= WHAT IS EXPECTED =
Which lines in the records below contain the word "icon"? List each such line in full.
>> begin SUPPLIED MATERIAL
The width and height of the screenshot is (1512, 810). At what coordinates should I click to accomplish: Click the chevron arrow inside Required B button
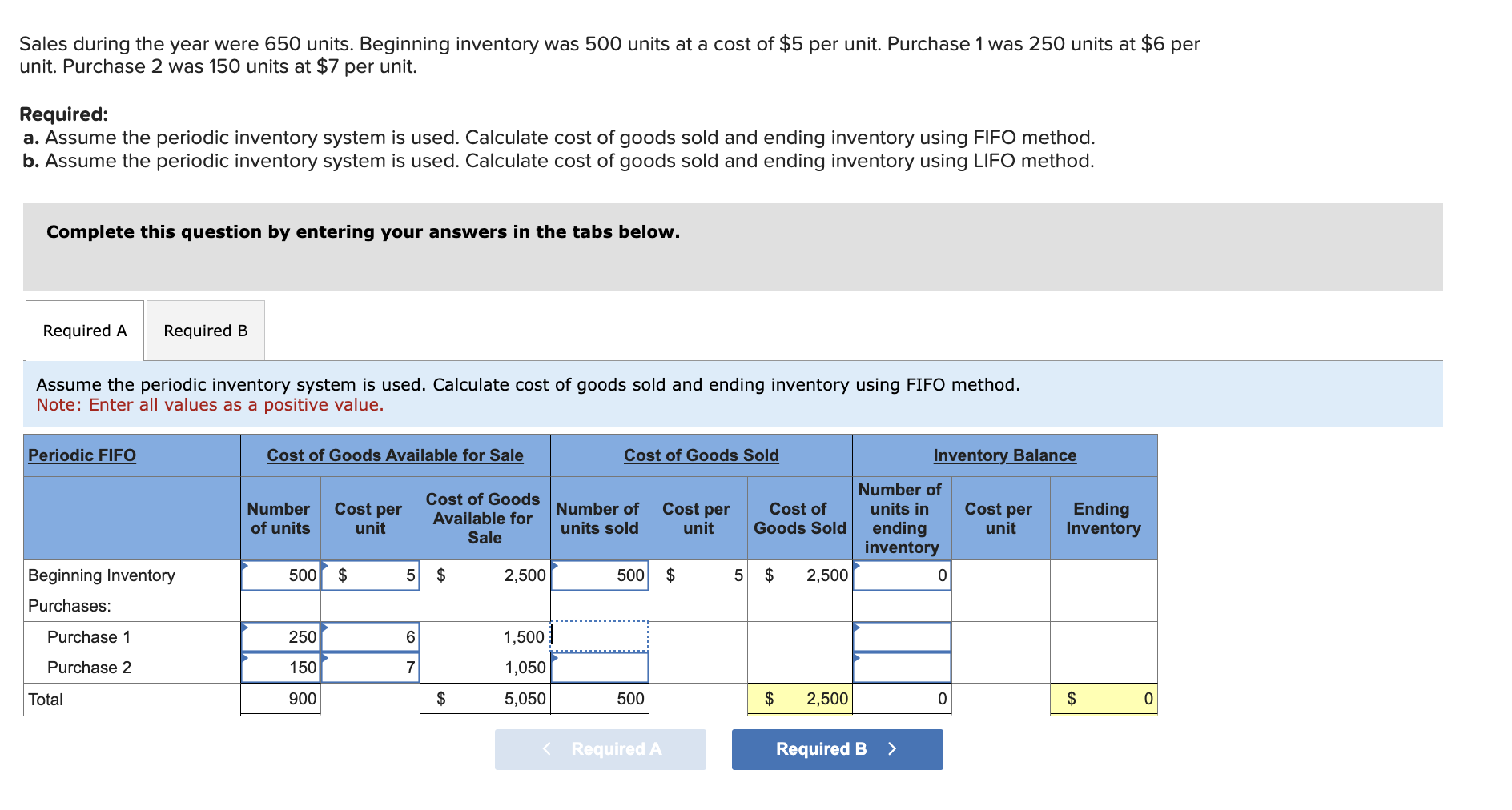click(x=892, y=749)
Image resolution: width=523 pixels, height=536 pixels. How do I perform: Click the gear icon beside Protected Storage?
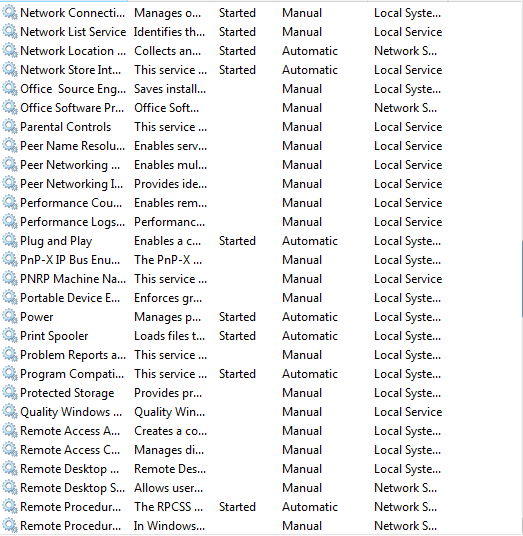[10, 393]
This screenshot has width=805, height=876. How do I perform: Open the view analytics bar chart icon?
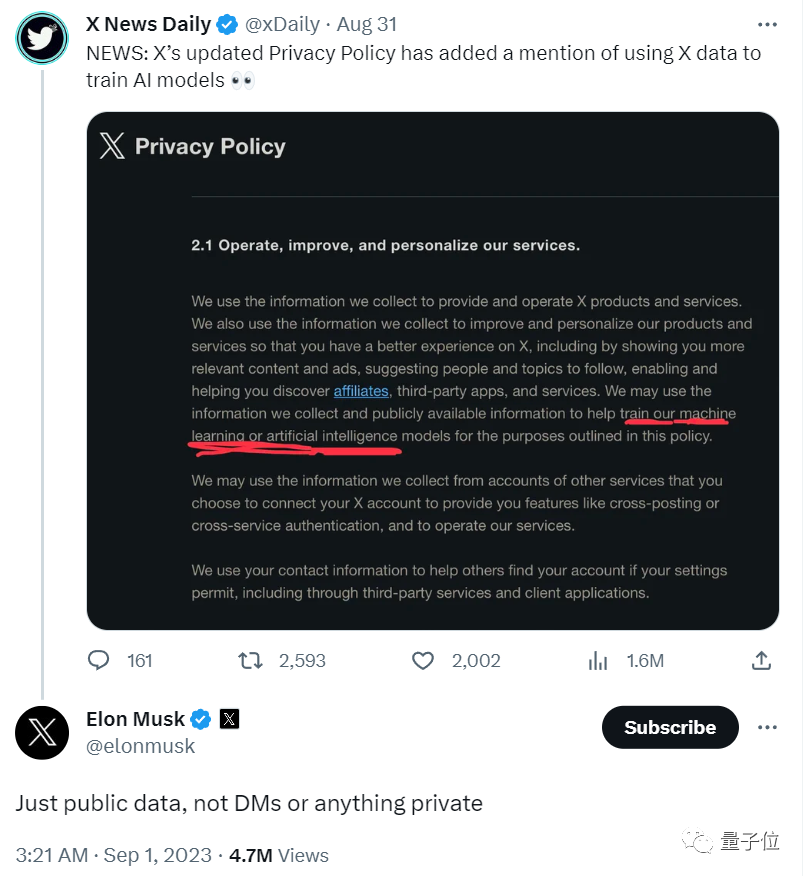tap(598, 661)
>> end SUPPLIED MATERIAL
= RESPONSE BELOW =
Image resolution: width=523 pixels, height=536 pixels. How do I perform: Click the gear icon beside Protected Storage?
This screenshot has width=805, height=876. How do I perform: Open the view analytics bar chart icon?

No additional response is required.